Quantcast

EXHIBIT EXPLORES HOW YOUNG BLACK PEOPLE NAVIGATE CITY

8/19/2020, noon | Updated on 8/19/2020, noon
Tonika Lewis Johnson is the creator of the Folded Map Project, a visual investigation of the inequity and disparity of ...

EXHIBIT EXPLORES HOW YOUNG BLACK PEOPLE NAVIGATE CITY

BY TIA CAROL JONES

Tonika Lewis Johnson is the creator of the Folded Map Project, a visual investigation of the inequity and disparity of the North and South Sides. In that project, Johnson has the residents, who lived on the same streets with similar addresses on different sides of the city, meet each other and talk about race, the city and segregation.

Now, Johnson is set to debut ‘Belonging: Power, Place, and (Im)Possibilities.’ It explores the racial profiling that Black and Brown teenagers experience. It will debut at the Social Justice Initiative’s Chicago Justice Gallery, located at 1344 S. Halsted. To learn more about the time and date of the debut, visit tonikaj.com

Johnson said ‘Belonging,’ is an extension of the Folded Map Project and is a collection of stories and experiences where Black and Brown teenagers have been made to feel like they don’t belong. She said the teenagers came to the Folded Map Project exhibit and she talked to them and shared her stories about growing up in Chicago and traveling throughout the city to socialize with friends.
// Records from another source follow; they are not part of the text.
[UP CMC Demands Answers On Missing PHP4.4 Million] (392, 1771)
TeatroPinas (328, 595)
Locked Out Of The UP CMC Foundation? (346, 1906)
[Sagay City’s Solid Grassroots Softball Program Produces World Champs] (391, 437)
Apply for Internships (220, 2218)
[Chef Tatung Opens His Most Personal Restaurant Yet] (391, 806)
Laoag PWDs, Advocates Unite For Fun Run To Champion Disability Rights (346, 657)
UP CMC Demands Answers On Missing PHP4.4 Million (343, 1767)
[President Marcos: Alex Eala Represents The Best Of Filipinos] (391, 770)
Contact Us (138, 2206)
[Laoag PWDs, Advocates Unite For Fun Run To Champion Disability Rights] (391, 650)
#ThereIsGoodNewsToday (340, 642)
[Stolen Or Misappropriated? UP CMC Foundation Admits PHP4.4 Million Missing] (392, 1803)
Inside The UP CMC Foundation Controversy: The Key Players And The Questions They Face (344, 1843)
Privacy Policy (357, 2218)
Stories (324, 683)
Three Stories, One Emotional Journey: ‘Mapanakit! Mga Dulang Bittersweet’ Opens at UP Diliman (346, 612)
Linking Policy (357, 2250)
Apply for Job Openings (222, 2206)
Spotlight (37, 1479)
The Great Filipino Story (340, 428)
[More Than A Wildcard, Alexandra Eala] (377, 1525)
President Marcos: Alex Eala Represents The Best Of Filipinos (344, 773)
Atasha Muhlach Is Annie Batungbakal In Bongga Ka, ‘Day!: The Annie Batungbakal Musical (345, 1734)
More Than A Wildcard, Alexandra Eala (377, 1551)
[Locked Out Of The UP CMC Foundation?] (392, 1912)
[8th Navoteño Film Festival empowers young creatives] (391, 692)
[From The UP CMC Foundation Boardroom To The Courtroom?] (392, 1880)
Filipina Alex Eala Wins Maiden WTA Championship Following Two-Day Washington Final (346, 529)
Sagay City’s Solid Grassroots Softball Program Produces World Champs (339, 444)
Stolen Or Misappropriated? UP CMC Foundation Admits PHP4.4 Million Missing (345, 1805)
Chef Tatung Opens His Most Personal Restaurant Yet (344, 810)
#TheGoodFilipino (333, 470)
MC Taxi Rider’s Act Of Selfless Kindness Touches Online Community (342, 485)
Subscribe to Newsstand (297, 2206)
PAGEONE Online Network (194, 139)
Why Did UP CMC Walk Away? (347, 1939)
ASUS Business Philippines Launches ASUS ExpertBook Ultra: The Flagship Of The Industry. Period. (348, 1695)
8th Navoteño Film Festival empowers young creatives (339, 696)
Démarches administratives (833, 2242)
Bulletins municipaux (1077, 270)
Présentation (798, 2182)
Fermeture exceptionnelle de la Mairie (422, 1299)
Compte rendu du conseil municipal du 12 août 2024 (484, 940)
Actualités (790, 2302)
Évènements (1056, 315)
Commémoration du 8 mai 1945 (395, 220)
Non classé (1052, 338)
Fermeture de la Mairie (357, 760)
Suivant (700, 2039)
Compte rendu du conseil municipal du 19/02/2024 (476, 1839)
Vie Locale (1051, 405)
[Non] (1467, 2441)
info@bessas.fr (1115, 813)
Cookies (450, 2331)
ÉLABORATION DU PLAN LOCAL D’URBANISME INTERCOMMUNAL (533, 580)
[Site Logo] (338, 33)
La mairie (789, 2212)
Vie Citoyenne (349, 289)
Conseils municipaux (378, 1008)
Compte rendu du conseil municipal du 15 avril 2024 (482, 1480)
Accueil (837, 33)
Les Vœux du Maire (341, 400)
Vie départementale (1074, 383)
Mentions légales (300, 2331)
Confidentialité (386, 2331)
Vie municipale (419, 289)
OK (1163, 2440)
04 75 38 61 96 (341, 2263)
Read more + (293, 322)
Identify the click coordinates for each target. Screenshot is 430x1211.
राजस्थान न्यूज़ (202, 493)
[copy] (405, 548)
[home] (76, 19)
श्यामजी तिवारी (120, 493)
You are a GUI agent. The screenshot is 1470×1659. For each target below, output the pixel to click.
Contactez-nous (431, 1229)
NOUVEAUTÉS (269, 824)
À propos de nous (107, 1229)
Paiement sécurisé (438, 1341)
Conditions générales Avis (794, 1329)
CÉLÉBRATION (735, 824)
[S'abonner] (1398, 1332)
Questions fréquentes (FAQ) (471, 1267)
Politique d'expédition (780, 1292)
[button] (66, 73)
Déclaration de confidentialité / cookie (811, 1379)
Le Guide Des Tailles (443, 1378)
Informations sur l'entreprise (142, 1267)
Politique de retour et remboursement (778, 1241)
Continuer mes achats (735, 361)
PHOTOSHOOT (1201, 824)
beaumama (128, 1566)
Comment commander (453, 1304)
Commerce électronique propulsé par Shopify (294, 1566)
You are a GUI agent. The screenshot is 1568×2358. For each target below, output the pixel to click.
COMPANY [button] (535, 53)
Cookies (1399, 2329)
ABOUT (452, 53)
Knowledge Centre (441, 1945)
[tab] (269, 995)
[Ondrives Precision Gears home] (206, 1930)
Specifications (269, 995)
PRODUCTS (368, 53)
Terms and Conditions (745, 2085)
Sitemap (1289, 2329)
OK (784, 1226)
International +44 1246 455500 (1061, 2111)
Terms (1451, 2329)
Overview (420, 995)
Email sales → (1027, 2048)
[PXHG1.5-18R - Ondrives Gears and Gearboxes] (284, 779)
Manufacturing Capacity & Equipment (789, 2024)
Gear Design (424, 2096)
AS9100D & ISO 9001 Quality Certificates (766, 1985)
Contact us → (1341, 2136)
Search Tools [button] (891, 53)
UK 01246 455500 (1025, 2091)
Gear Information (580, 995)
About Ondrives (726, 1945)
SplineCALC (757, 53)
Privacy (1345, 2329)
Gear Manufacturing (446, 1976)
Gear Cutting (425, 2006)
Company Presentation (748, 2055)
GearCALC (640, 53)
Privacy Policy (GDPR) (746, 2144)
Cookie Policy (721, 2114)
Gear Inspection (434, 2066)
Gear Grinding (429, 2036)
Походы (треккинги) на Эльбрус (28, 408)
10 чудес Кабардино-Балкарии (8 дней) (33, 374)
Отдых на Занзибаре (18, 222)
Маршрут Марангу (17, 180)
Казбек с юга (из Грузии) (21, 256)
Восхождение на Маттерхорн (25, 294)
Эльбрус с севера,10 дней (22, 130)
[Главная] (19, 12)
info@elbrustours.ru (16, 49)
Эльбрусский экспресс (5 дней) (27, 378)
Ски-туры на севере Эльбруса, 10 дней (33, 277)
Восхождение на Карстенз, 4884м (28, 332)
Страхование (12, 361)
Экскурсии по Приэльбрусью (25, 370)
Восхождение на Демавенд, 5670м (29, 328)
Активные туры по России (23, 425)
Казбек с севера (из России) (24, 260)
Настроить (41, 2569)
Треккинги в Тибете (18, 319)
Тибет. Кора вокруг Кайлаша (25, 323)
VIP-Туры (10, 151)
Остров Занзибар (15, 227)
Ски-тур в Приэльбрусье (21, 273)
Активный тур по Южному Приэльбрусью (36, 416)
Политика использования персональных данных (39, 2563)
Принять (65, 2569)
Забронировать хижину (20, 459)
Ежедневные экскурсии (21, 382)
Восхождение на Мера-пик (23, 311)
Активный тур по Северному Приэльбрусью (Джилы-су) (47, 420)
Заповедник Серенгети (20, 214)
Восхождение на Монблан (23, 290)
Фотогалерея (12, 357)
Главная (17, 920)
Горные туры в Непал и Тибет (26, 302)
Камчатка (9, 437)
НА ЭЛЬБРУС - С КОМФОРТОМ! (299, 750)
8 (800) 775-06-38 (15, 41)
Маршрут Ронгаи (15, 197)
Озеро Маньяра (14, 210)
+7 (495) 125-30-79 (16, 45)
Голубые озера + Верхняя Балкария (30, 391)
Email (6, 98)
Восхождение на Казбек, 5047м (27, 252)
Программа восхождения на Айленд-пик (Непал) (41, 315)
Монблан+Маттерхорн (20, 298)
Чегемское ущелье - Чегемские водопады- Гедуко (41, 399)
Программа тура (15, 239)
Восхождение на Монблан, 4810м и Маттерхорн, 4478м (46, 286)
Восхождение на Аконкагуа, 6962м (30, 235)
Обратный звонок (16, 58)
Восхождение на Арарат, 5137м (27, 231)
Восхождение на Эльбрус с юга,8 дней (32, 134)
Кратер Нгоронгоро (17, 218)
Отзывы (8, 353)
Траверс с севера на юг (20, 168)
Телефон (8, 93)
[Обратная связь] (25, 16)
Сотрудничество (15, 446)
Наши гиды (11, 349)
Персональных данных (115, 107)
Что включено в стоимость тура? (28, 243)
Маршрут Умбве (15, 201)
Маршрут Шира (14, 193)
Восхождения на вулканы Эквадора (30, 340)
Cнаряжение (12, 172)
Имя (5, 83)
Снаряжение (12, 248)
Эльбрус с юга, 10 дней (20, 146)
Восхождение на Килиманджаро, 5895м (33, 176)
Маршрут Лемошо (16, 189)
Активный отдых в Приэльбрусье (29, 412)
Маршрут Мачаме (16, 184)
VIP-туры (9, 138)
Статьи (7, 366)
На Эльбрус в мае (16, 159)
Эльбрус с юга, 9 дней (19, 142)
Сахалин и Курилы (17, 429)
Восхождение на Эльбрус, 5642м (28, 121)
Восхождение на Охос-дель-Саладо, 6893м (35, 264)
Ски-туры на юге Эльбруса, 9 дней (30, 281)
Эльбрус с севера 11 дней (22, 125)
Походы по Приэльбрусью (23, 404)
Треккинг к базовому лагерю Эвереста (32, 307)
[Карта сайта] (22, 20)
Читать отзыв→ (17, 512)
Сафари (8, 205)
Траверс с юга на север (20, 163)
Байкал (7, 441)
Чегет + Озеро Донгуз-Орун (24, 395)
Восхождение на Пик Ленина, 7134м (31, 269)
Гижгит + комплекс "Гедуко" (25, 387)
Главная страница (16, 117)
“They consistently told me that they don’t really do that. They don’t really go to a lot of different neighborhoods and when they do, they don’t feel comfortable. It was so different from my teenage years in Chicago in the ‘90s. I never thought about how the experience of being a teenager in a city changes,” she said.

Johnson said the young people told her they felt more policed, with loitering laws and curfews. She said she got curious about their experiences.

“It directly connected to Folded Map because regardless of where these teenagers were coming from, North Side, South side, all of them had a similar story,” she said. I want to do something to capture the stories of these teenagers because they’re going to be our future Chicago residents, if they decide to come back after school. How you get treated in a city as a teenager, really could influence if you want to stay there or not.”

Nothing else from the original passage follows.